» **GIVEN TASK**
Rewrite everything in the listing below from "You are a computer-use agent. 1567x784" down to "Action: coord(272,14)", replacing "Info tab" with "Help tab" and keeping all else the same.

» **SUPPLIED INFORMATION**
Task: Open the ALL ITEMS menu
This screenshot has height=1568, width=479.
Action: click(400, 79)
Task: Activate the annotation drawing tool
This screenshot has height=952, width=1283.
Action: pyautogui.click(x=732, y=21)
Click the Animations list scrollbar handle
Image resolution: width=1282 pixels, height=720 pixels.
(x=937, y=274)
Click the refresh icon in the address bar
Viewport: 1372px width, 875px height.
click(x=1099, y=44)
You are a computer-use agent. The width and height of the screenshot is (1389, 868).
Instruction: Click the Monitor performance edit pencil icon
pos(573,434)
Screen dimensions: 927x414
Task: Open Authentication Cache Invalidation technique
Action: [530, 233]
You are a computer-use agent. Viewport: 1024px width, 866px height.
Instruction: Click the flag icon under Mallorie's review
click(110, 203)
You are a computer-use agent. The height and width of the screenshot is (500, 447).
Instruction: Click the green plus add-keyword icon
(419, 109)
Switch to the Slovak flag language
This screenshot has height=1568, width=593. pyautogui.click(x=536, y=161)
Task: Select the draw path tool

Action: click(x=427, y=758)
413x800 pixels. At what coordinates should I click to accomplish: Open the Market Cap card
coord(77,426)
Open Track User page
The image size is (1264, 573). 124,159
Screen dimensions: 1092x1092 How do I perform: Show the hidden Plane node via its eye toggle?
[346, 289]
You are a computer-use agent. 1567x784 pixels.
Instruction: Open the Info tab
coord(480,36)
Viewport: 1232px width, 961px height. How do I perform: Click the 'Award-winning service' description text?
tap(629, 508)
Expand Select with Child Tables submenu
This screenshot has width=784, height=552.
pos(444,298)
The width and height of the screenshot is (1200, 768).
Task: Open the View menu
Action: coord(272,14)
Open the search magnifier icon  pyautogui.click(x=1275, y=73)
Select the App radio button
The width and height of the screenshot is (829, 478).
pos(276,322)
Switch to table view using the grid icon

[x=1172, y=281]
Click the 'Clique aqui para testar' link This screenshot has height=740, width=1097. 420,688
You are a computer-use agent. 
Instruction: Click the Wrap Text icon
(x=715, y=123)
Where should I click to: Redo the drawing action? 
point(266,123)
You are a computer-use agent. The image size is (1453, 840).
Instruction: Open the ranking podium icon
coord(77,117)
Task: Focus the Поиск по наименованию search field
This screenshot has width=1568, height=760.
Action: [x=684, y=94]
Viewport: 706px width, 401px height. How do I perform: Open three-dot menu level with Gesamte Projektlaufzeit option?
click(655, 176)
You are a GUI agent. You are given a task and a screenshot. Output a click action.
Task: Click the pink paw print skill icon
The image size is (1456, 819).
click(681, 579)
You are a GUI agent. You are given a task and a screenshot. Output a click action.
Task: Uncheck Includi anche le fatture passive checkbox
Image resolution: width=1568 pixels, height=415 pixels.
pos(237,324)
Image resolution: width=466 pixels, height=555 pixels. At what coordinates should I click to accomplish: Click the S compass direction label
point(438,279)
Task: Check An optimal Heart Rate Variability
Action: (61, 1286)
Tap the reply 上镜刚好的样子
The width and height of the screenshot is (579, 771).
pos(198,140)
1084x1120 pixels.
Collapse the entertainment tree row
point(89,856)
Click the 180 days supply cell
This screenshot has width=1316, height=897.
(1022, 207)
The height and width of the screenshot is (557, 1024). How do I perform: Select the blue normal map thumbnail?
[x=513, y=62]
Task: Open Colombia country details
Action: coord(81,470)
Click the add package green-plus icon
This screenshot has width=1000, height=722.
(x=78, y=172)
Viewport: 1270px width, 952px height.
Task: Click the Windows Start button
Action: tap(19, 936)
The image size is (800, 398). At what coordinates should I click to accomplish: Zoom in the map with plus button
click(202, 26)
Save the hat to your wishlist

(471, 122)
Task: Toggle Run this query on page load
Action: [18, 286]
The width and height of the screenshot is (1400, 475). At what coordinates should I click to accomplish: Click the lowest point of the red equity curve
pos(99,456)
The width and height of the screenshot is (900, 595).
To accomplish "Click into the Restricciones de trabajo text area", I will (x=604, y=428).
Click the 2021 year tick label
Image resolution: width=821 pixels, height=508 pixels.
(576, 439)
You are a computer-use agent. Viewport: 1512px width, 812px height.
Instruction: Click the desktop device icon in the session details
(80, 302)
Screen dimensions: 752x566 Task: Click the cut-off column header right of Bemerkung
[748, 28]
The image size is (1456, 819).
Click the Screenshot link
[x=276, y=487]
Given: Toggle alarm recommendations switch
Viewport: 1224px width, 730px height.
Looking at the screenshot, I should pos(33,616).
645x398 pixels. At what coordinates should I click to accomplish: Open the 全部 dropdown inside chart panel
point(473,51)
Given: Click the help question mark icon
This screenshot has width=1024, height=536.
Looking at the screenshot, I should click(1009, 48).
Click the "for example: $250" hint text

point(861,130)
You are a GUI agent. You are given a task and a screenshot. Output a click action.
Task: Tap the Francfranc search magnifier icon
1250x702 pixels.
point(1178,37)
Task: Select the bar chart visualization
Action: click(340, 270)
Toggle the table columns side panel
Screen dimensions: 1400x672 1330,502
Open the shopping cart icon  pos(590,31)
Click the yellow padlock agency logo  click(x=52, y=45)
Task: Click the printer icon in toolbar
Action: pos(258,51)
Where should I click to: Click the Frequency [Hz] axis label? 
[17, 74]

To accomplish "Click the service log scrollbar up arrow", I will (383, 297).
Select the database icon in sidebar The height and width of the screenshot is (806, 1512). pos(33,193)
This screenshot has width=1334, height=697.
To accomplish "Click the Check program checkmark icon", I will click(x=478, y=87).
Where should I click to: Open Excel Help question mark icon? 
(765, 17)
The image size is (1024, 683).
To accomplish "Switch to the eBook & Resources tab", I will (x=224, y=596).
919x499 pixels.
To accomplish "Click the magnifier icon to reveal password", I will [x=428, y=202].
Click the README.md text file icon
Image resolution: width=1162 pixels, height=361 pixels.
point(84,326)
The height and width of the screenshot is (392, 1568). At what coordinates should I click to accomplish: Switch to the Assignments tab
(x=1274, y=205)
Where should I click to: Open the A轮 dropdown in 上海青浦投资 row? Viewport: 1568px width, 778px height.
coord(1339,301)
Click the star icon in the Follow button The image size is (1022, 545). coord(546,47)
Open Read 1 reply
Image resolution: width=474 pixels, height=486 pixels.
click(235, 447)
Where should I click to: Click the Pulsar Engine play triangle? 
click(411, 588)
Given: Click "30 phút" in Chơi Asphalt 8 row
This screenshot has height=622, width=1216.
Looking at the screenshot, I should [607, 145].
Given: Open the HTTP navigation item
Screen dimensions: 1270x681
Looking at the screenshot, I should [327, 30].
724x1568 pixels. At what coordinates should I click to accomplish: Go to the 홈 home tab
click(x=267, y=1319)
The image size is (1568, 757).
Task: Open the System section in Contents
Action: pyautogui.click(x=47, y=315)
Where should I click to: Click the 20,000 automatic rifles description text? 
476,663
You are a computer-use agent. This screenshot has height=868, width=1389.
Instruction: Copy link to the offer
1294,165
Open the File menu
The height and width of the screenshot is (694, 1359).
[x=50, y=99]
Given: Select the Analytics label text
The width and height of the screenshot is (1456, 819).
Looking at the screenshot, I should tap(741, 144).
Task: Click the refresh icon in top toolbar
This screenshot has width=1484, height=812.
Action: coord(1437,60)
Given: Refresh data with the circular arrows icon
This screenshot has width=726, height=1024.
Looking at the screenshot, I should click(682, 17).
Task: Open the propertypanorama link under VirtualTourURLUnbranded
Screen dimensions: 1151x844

» **COMPLETED EXERCISE**
You are a computer-use agent. 1567x784 pixels.
Instruction: Open the Help tab
coord(480,36)
Viewport: 1232px width, 961px height. How do I perform: Click the 'Award-winning service' description text?
tap(629, 508)
Expand Select with Child Tables submenu
This screenshot has width=784, height=552.
pos(444,298)
The width and height of the screenshot is (1200, 768).
Task: Open the View menu
Action: coord(272,14)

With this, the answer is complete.